Mount Cook


Home > New Zealand > Aoraki Mount Cook

Aoraki Mount Cook

Strutting its rocky and rugged stuff at a height of 3,724 metres, Aoraki-Mount Cook is the highest mountain in New Zealand. It's the centrepiece of the Southern Alps mountain range running the length of the country's South Island (Te Ika-a-Māui). The three summits of Aoraki-Mount Cook consist of the Low Peak (3,593 metres), Middle Peak (3,717) and High Peak.

Previously even higher, an avalanche in December 1991 consisting of 10 million cubic metres of snow and rock slides reduced its height by 10 metres. A further two decades of erosion caused the ice cap to reduce by another 30 metres.

The Legend of Aoraki

According to Māori legend, Aoraki was a young boy. He and his three brothers were the sons of Rakinui, the Sky Father. On their voyage around the Papatuanuku, (Earth Mother) their canoe became stranded on a reef and overturned.

Aoraki and his brothers climbed onto the top side of their canoe. However, the south wind froze them and turned them into stone. Their canoe became the Te Waka o Aoraki, (Aoraki-Mount Cook) and their prows, the Marlborough Sounds. Aoraki, the tallest, became the highest peak, and his brothers became the Kā Tiritiri o te Moana (The Southern Alps).
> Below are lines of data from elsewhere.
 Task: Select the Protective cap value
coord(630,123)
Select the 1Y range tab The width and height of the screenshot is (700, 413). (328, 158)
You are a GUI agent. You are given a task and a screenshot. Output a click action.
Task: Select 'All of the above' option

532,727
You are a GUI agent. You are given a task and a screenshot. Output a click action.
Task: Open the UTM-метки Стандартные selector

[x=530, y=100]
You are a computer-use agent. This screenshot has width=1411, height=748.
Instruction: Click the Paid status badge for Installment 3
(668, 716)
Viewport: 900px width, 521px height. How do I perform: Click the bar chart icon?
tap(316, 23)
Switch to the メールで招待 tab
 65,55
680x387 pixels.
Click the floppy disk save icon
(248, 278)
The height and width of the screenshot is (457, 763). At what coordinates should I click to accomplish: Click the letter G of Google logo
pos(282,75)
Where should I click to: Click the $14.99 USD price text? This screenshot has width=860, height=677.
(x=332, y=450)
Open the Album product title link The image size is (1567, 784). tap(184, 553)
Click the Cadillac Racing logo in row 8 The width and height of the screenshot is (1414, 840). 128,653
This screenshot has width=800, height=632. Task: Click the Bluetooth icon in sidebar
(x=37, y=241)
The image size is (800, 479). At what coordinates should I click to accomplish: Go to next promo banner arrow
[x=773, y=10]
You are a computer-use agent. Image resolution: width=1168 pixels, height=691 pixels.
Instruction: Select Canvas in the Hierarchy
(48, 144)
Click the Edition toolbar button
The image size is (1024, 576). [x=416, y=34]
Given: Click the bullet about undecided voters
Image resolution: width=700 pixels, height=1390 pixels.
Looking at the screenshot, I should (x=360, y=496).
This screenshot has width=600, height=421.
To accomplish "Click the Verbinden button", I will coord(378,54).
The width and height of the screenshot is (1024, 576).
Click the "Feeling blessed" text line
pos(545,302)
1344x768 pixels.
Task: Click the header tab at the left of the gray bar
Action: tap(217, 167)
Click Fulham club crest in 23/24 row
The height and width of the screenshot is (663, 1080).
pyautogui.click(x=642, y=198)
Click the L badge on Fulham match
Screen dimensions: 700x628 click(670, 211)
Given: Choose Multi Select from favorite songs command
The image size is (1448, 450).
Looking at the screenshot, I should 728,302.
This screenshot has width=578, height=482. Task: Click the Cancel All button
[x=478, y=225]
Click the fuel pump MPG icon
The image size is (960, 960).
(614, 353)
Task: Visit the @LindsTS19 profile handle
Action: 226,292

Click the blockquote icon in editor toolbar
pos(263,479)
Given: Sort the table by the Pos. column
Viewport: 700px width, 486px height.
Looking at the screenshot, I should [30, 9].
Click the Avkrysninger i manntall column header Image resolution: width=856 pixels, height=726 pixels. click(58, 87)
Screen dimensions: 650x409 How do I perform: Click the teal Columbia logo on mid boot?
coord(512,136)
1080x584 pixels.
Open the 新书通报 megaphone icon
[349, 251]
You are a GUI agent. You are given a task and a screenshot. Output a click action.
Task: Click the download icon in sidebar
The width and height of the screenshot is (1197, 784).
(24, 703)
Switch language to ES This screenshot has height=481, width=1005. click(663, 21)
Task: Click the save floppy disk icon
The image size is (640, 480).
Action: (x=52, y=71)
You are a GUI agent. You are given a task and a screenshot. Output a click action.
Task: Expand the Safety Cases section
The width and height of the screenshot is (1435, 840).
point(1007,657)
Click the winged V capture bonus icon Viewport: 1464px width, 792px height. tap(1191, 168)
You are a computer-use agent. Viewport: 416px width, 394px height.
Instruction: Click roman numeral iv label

The Ngāi Tahu, the main iwi (tribe) of New Zealand's southern region, consider Aoraki as the most sacred of the ancestors that they had descended from. Aoraki brings the iwi with its sense of community and purpose and remains the physical form of Aoraki and the link between the worlds of nature and the supernatural.

European Exploration of Mount Cook

In January 1848, the European sailor Captain John Lord Stokes was dispatched to New Zealand by the British Royal Navy in the HMS Acheron. Arriving in the Hermes-class wooden paddle sloop in November of the same year he embarked upon a coastal journey of surveillance. The first such survey since the British explorer, navigator and cartographer, Captain James Cook's visit in the 1700s.

Stokes surveyed the land until 1851 giving Aoraki the name 'Mount Cook' in honour of the British explorer. Captain Cook of the Royal Navy, sailed the very first ship (The Endeavour) to circumnavigate New Zealand in 1771.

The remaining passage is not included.